Lew’s approach to the debt limit has focused on a few basic ideas. He has scrapped, temporarily, the traditional Treasury secretary role of cheering up financial markets and is making it clear he thinks investors should be worried about the possibility the U.S. won’t make all its payments on time.

“The calm out there,” he said in a discussion with Bloomberg View’s Al Hunt on Sept. 24, “is a bit greater than it should be.”

That comment was “an unusual step for a Treasury secretary,” said Omair Sharif, an economist for RBS Securities in Stamford, Connecticut. “It shows it’s all hands on deck to get pressure on the Republicans to move to raise the debt limit.”

Senator Ron Johnson, a Wisconsin Republican, said at an Oct. 11 Bloomberg breakfast that the administration should try “to calm the markets, not scare them.”

“Responsible leadership wouldn’t be going out there going, ‘There’s going to be catastrophe coming,’” Johnson said, referring to comments by Obama and Lew warning of dire consequences if the U.S. can’t make all its payments.

Hewing Line

Senators Orrin Hatch of Utah and Rob Portman of Ohio have said deficit-reduction packages over the last 30 years were agreed to within the context of the debt ceiling.
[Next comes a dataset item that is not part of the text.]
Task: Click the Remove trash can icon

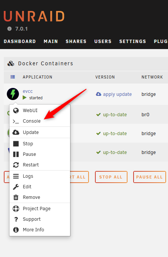Action: 16,197
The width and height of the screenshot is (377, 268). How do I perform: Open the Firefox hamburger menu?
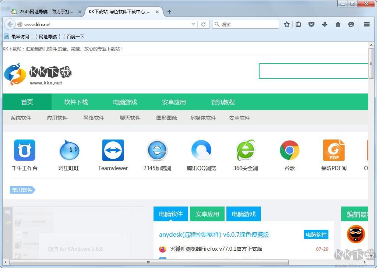click(x=367, y=24)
By not negotiating, the administration is departing from normal practice, they said.

“He’s hewing to the line,” Hatch said in an Oct. 7 interview. “I’m one who likes Secretary Lew, but to be honest with you he’s been very partisan on all this. He is the most partisan secretary of the Treasury that I’ve seen since I’ve been here.” Hatch became a senator in 1977.

Lew has spoken to or met with at least a half-dozen Republicans in Congress on the debt limit and with the entire Senate Finance Committee in private, according to the Treasury Department. He also attended Obama’s talks with House Republican leaders on Oct. 10 and Senate Republicans on Oct. 11.

At those meetings, he dispenses with small talk and gets “pretty much straight to business,” said Representative James Lankford, an Oklahoma Republican.